* Extrait du document *
⟨

Dr. Bakary Sambe : « L’Afrique devrait tirer profit de la renégociation des rapports de force au niveau international » Spécial

Quelles conséquences de la guerre russo-ukrainienne pour le continent africain ? Comment L’Afrique se repositionne sur le nouvel échiquier mondial ? Continuera-t-elle à jouer le rôle de variable d’ajustement ou l’Afrique profitera de cette nouvelle conjoncture pour mieux tirer son épingle du grand jeu qui se déroule dans un contexte différent de celui de la guerre froide ? Cette situation inédite assimilable à une « paix chaude » est-elle simplement le fait d’une crise ou ouvre-t-elle de nouvelles perspectives pour un meilleur positionnement africain ?

Dans la chronique hebdomadaire du Timbuktu Institute en partenariat avec Medi1TV, Dr. Bakary Sambe appelle à une lecture africaine réaliste de ce conflit qui selon lui révèle que « la fragilité de la paix mondiale appelle à un changement de paradigme et impose un nouveau regard sur la notion de sécurité collective ».

 

Dr. Sambe, depuis le déclenchement de ce conflit russo-ukrainien, vous appelez constamment à une lecture africaine réaliste de la nouvelle géopolitique qui se dessine afin que, je vous cite, « le continent ne subisse pas ce nouveau grand jeu mais en devient un acteur à part entière ». Quelle est, en réalité, cette lecture africaine que vous préconisez ?

⟩

* Travail à faire *
[A] Dans le texte sur l'Afrique et la guerre russo-ukrainienne, dans quel cadre Dr. Bakary Sambe s'exprime-t-il ?
[B] Pouvez-vous résumer en deux phrases le texte sur l'Afrique et la guerre russo-ukrainienne ?
[C] Pourriez-vous prolonger le texte sur l'Afrique et la guerre russo-ukrainienne à partir de sa dernière phrase ?

* Section des données *
⟨

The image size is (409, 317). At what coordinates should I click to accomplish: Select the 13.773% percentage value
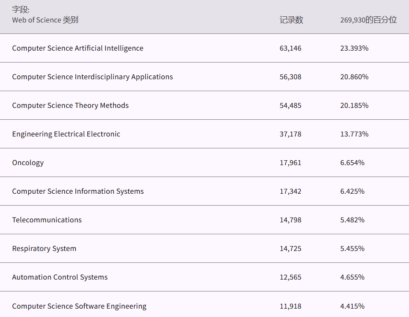354,134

⟩

* Les réponses *
[A] Dans la chronique hebdomadaire du Timbuktu Institute, en partenariat avec Medi1TV.

[B] Le texte s'interroge sur les conséquences de la guerre russo-ukrainienne pour le continent africain et sur la façon dont l'Afrique peut se repositionner sur le nouvel échiquier mondial. Dans la chronique hebdomadaire du Timbuktu Institute en partenariat avec Medi1TV, Dr. Bakary Sambe appelle à une lecture africaine réaliste de ce conflit, afin que le continent ne subisse pas ce nouveau grand jeu mais en devienne un acteur à part entière.

[C]
Vous savez, ceux qui analysent le conflit sous l’angle de la personnalité de Poutine dans son rapport avec l’Occident et les démocraties libérales, font fausse route. Il s’agit d’analyser tout simplement les stratégies des États dans leur volonté d’assurer leur survie. Ceux qui l’analysent sous le prisme du droit international sont aussi soit naïfs soit de mauvaise foi. Il est triste de le constater mais le droit international ne s’applique pas aux grandes puissances, c’est là d’ailleurs la principale raison du droit de veto. C’est d’offrir à certains États la possibilité de s’extraire du caractère impératif du droit international. L’OTAN est intervenue en Yougoslavie sans mandat de l’ONU et a poussé l’organisation à sortir une résolution pour légitimer a posteriori l’intervention. Ce qui se passe actuellement est ce qu’on appelle en théorie des Relations Internationales un dilemme de sécurité. Parce que l’inclusion de l’Ukraine dans l’Otan signifie pour la Russie une vulnérabilité, notamment en réduisant son accès à la Mer noire. C’est pour cette même raison que Poutine avait d’ailleurs annexé la Crimée. Les deux blocs vont multiplier les terrains d’affrontement. Et cette nouvelle situation doit alerter l’Afrique.

 

Donc, Bakary Sambe, si je vous comprends bien l’Afrique pourrait devenir un de ces terrains d’affrontement. Quels sont les éléments qui vous poussent vers cette analyse ?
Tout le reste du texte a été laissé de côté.